By Blog, Child Custody, Divorce, Fathers Rights

5 Fears That Keep Divorcing Dads Up At Night

Divorce is difficult enough, but when you are a dad going through a divorce, get ready for even more worries and concerns…

What if your custody agreement doesn’t give you enough time with your children? How will you respond if your hostile ex digs in for a custody battle? What are your rights as a father — and what can you do to make sure the courts respect them?

If thoughts like these keeping you up at night, here are some facts to counter custody fears and smart steps you can take to protect your relationships with your children. 

Fear: Fathers don’t have the same rights as mothers 

Dads often labor under the assumption that fathers just can’t win when it comes to child custody. As a result, fathers are often reluctant to pursue their true custody wishes amidst fears they don’t have equal rights in the courts. 

It’s time to dispel this myth. Decades ago, it was certainly true that most states subscribed to the idea that children, especially very young children, needed to be exclusively in the custody of their mothers.
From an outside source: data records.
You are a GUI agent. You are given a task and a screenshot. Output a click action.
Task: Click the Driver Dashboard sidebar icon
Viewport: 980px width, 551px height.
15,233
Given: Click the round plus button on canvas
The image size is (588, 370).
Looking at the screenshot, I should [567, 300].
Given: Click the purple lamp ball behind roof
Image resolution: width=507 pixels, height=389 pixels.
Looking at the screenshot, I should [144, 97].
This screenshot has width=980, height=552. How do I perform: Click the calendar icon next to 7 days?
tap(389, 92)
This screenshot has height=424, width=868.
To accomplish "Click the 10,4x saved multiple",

However, this outdated view has long since been abandoned. 

Child custody and visitation laws differ from state to state, but in every state, the laws are now gender neutral. This means that neither the mother nor the father begins with a greater right than the other parent to custody of the children. It also acknowledges modern families with two dads (or two moms) where gender is a moot point. 
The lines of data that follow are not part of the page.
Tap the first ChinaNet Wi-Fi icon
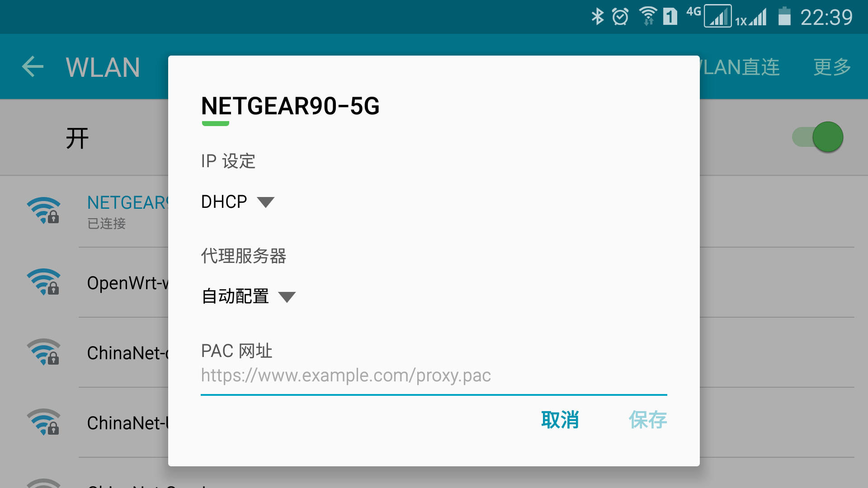868x488 pixels. [x=43, y=352]
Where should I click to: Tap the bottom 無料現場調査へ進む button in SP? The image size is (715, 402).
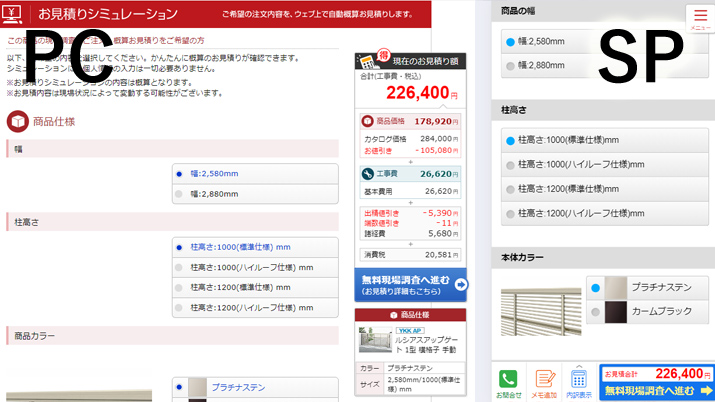(x=657, y=390)
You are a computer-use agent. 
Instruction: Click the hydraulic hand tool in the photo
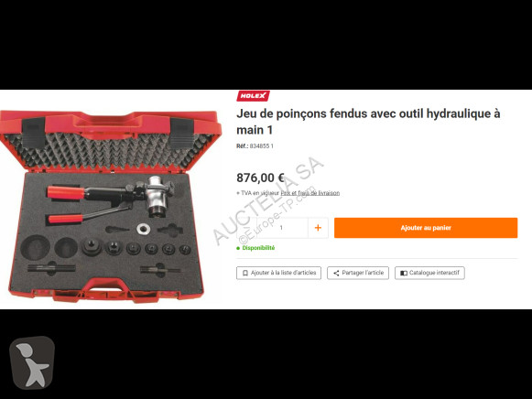pyautogui.click(x=112, y=200)
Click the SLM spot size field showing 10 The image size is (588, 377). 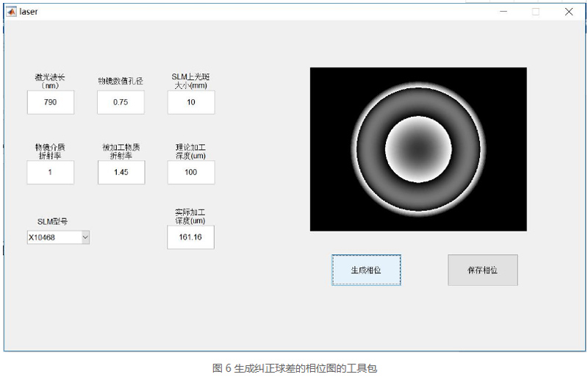pos(191,102)
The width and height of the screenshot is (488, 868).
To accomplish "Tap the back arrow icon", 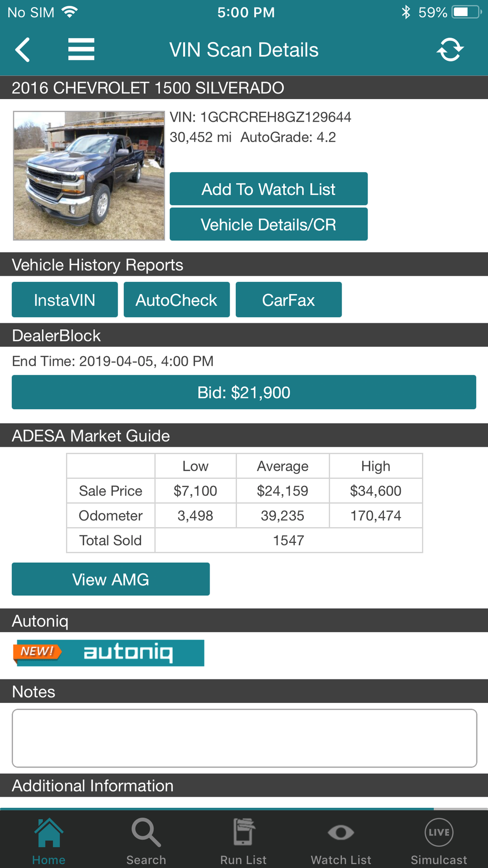I will (22, 50).
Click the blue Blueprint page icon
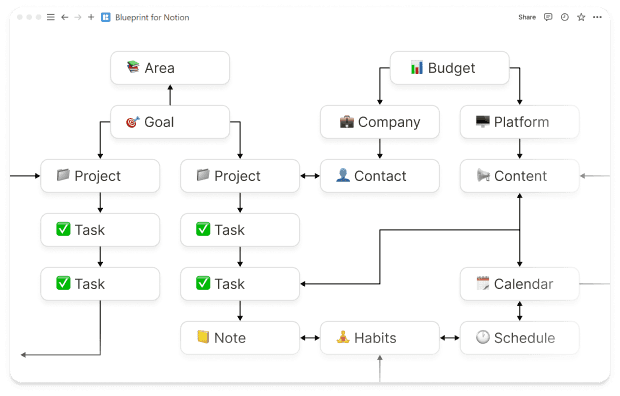The width and height of the screenshot is (620, 396). tap(106, 17)
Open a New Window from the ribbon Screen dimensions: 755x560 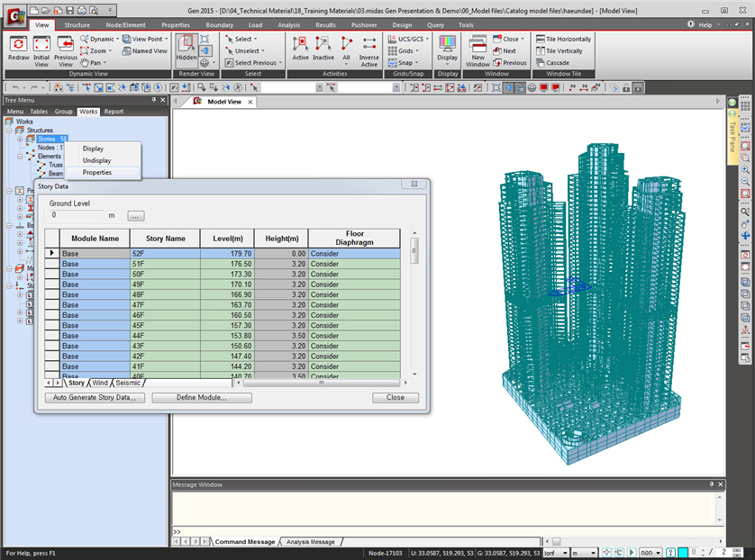(478, 44)
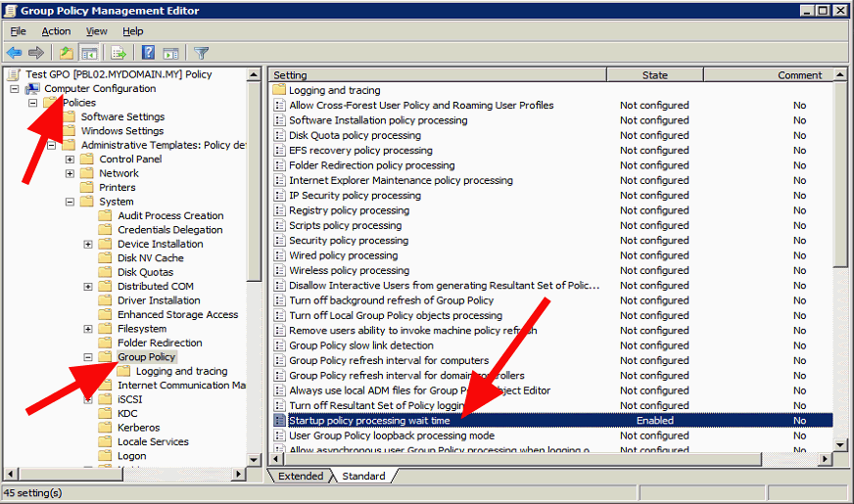Go up one level using folder icon

pos(66,53)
The bottom line? In all states, fathers have the right to be treated equally in a custody dispute.

Fear: You won’t get enough time with your kids 

Psychological experts and judges understand and support the notion that it is in the best interests of children to have extensive contact with both their parents, whenever possible. In most situations, the courts will strive to arrive at a shared custody agreement between parents in which the child spends nearly equal time with each parent. 

Driven by their fears, however, some dads act hastily to demand sole or full custody because the name sounds appealing. After all, you want as much time with your children as possible, and this may seem like the best way to achieve this goal.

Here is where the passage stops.